Exercise:
The result should be the line with "Click the bold" followed by every remaining line of the entries, each reproduced exactly, with nothing else.
--- Records supplied ---
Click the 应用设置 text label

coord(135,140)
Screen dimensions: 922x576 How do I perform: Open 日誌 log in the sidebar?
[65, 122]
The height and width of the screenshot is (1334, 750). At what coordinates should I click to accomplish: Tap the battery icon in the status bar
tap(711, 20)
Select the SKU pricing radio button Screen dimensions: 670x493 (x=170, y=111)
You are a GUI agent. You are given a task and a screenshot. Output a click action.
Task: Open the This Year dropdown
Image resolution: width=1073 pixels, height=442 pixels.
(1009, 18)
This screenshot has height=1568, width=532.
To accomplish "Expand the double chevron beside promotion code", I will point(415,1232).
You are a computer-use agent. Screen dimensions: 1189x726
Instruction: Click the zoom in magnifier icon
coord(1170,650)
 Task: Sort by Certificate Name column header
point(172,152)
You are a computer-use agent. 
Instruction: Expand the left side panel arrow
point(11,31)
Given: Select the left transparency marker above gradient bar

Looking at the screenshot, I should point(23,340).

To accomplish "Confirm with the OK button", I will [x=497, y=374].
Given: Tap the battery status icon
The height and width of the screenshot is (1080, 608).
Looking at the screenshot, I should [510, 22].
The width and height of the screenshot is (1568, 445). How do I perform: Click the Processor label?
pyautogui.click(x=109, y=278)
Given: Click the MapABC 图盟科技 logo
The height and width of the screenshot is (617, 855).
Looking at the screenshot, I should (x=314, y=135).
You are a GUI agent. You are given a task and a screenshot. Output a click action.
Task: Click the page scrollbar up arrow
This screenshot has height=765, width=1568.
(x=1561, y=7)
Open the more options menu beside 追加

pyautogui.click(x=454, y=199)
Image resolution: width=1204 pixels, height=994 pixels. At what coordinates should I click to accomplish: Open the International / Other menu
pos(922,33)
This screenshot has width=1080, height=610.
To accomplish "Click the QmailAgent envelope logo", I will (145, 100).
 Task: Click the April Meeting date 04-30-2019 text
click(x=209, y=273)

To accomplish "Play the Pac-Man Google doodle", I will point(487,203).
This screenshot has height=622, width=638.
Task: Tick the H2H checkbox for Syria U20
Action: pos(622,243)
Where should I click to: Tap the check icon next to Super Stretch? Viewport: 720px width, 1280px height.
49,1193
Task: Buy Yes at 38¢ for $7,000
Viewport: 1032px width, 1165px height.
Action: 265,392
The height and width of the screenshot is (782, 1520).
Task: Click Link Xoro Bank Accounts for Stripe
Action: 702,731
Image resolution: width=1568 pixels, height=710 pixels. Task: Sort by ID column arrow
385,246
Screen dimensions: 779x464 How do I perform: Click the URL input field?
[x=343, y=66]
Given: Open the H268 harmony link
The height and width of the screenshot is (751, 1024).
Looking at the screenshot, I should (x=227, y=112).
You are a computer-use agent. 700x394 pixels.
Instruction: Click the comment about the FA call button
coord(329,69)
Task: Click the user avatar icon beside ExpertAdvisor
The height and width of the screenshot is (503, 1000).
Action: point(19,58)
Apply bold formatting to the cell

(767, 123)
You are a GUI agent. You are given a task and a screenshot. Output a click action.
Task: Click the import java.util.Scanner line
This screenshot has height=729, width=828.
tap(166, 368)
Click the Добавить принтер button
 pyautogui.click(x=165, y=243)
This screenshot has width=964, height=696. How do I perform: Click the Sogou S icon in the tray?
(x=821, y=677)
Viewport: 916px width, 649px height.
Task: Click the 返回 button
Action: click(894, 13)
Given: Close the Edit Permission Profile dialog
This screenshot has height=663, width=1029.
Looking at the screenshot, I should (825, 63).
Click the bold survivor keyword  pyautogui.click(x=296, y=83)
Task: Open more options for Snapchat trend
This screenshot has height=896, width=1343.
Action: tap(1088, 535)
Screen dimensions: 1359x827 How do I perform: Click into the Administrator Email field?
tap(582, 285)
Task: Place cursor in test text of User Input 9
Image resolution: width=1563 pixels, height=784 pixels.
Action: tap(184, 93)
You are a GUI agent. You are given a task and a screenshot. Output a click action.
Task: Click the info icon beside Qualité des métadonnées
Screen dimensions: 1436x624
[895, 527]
---
Solution to this task:
Click the bold survivor keyword  pyautogui.click(x=296, y=83)
Task: Open more options for Snapchat trend
This screenshot has height=896, width=1343.
Action: tap(1088, 535)
Screen dimensions: 1359x827 How do I perform: Click into the Administrator Email field?
tap(582, 285)
Task: Place cursor in test text of User Input 9
Image resolution: width=1563 pixels, height=784 pixels.
Action: tap(184, 93)
You are a GUI agent. You are given a task and a screenshot. Output a click action.
Task: Click the info icon beside Qualité des métadonnées
Screen dimensions: 1436x624
[895, 527]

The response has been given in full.